> [Tasks for this exercise]:
**a)** List every abbreviation that the ATF5 abstract introduces in parentheses, each with the full name it stands for.
**b)** Revise the ATF5 abstract from "N-terminal hydrophobic amino acids of" to "S., Takahashi, Y.", changing every "ATF5" to "ATF-5".

┌─ Reading passage

N-terminal hydrophobic amino acids of ATF5 confer IL-1{beta}-induced stabilization [Immunology]

December 30th, 2013 by Abe, T., Kojima, M., Akanuma, S., Iwashita, H., Yamazaki, T., Okuyama, R., Ichikawa, K., Umemura, M., Nakano, H., Takahashi, S., Takahashi, Y.

Activating transcription factor 5 (ATF5) is a stress-response transcription factor that responds to amino acid limitation and exposure to cadmium chloride (CdCl2) and sodium arsenite (NaAsO2). The N-terminal amino acids contribute to destabilization of the ATF5 protein in steady-state conditions and serve as a stabilization domain in stress-response after CdCl2 or NaAsO2 exposure. In this study, we showed that interleukin 1β (IL-1β), a proinflammatory cytokine, increased the expression of ATF5 protein in HepG2 hepatoma cells in part by stabilizing the ATF5 protein. The N-terminal domain rich in hydrophobic amino acids that is predicted to form a hydrophobic network was responsible for destabilization in steady-state conditions and served as an IL-1β-response domain. Furthermore, IL-1β increased the translational efficiency of ATF5 mRNA via the 5′-untranslated region α (5′-UTRα) and phosphorylation of the eukaryotic translation initiation factor 2α (eIF2α). ATF5 knockdown in HepG2 cells upregulated the IL-1β-induced expression of serum amyloid A 1 (SAA1) and SAA2 genes. Our results showed that the N-terminal hydrophobic amino acids play an important role in the regulation of ATF5 protein expression in IL-1β-mediated immune response and that ATF5 is a negative regulator for IL-1β-induced expression of SAA1 and SAA2 in Hep G2 cells.

└─
┌─ Input data

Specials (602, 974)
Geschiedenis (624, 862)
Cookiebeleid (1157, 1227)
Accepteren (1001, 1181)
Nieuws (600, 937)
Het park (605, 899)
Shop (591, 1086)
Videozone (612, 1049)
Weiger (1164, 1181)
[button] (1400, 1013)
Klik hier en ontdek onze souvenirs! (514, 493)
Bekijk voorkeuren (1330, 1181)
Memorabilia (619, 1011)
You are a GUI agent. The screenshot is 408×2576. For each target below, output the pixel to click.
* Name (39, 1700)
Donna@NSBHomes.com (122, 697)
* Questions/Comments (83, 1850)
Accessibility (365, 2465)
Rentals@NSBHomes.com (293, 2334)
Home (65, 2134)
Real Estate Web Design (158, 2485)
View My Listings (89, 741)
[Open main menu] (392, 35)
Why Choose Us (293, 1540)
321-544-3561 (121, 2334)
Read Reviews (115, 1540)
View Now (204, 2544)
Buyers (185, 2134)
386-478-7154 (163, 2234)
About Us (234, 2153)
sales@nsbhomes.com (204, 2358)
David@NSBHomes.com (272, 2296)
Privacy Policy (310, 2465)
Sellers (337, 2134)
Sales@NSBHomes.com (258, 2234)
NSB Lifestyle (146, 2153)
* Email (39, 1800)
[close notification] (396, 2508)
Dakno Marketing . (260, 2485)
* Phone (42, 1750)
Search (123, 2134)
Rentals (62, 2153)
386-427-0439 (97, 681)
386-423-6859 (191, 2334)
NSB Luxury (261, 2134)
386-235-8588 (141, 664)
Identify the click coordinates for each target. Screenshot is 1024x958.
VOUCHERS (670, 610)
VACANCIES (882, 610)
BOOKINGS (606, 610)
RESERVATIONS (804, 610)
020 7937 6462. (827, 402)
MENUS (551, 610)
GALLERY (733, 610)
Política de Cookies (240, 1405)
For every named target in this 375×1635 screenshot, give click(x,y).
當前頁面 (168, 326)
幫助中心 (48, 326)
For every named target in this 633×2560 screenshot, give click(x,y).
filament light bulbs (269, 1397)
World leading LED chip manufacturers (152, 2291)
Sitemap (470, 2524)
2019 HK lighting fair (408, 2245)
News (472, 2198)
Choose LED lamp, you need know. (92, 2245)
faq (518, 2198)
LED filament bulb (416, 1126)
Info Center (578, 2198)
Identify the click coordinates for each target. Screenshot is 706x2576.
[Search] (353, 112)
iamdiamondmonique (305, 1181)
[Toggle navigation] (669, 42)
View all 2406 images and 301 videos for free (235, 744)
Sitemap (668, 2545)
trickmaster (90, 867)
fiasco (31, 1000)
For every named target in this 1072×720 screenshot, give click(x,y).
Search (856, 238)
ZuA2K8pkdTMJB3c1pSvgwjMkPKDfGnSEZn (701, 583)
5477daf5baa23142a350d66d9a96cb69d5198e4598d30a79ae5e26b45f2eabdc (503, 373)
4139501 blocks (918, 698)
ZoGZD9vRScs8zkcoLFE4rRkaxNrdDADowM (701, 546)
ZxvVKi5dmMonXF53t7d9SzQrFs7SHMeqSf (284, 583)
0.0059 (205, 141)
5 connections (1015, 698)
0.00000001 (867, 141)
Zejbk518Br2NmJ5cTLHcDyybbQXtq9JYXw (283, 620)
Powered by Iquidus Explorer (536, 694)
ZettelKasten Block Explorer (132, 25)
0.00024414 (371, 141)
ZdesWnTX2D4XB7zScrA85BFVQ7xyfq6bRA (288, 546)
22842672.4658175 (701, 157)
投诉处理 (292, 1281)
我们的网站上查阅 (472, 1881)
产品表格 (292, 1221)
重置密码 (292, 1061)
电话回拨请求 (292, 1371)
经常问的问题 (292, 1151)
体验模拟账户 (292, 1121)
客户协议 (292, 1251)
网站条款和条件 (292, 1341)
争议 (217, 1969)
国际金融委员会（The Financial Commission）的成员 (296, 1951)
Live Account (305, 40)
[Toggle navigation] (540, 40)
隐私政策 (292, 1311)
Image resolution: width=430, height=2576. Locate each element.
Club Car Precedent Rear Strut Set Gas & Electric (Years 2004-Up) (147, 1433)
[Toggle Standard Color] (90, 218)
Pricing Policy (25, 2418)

└─

> [Solved tasks]:
**a)**
- ATF5: activating transcription factor 5
- CdCl2: cadmium chloride
- NaAsO2: sodium arsenite
- IL-1β: interleukin 1β
- 5′-UTRα: 5′-untranslated region α
- eIF2α: eukaryotic translation initiation factor 2α
- SAA1: serum amyloid A 1

**b)**
N-terminal hydrophobic amino acids of ATF-5 confer IL-1{beta}-induced stabilization [Immunology]

December 30th, 2013 by Abe, T., Kojima, M., Akanuma, S., Iwashita, H., Yamazaki, T., Okuyama, R., Ichikawa, K., Umemura, M., Nakano, H., Takahashi, S., Takahashi, Y.